* INSTRUCTIONS FOR THE TASK
Beneath this line are entries. Copy the range from the line with "Task: Bookmark Robin Alexander's tweet" to the line with "600x481 pixels.", ends included, exactly; leave pictures out.

* LISTED ENTRIES
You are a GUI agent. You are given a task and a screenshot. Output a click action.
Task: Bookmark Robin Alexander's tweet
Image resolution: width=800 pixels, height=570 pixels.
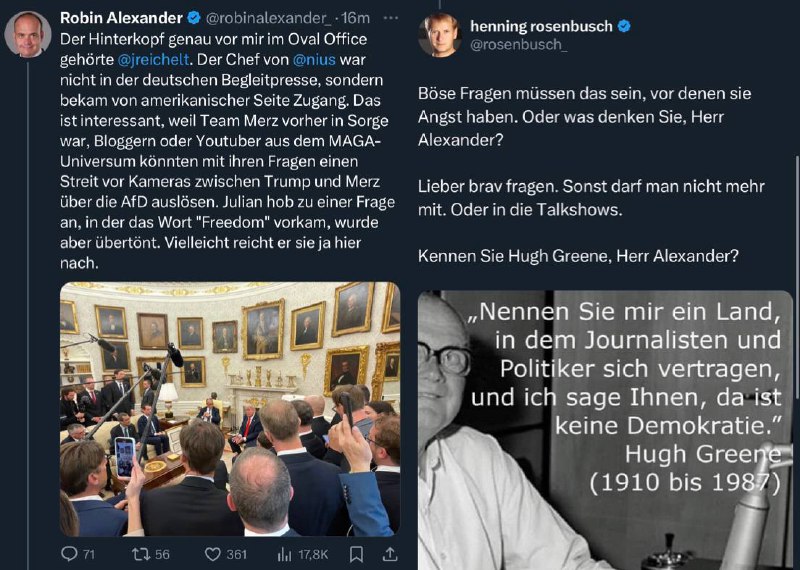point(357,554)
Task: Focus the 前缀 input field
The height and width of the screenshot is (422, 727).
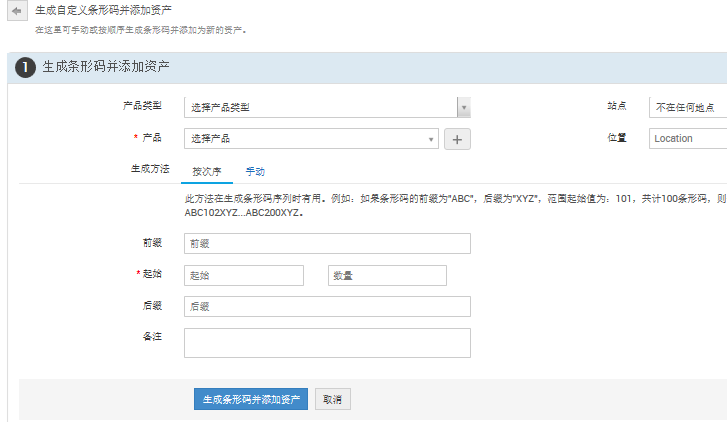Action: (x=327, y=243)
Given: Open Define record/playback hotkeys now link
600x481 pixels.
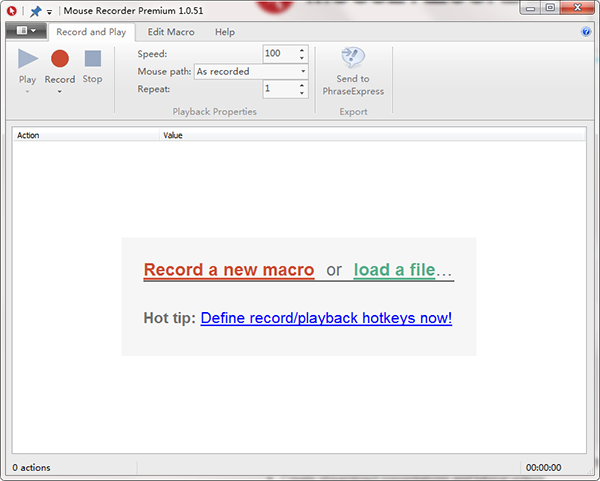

* * *

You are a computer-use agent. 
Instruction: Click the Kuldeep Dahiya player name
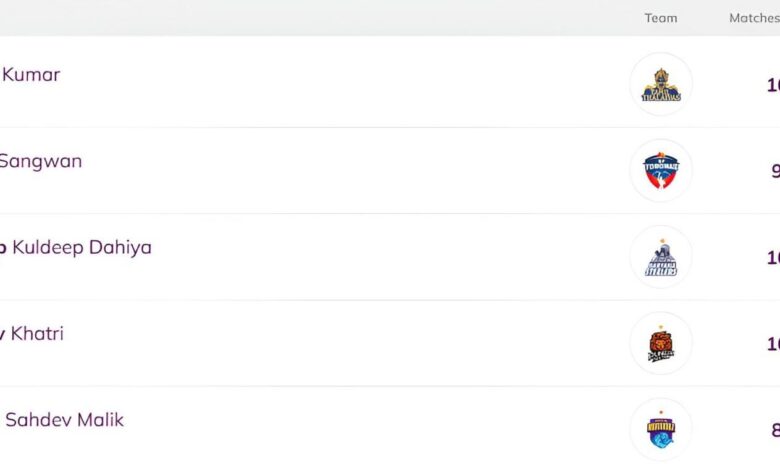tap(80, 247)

* EXPECTED OUTPUT
Task: Bookmark Robin Alexander's tweet
Image resolution: width=800 pixels, height=570 pixels.
point(357,554)
Task: Focus the 前缀 input field
The height and width of the screenshot is (422, 727).
Action: (x=327, y=243)
Given: Open Define record/playback hotkeys now link
600x481 pixels.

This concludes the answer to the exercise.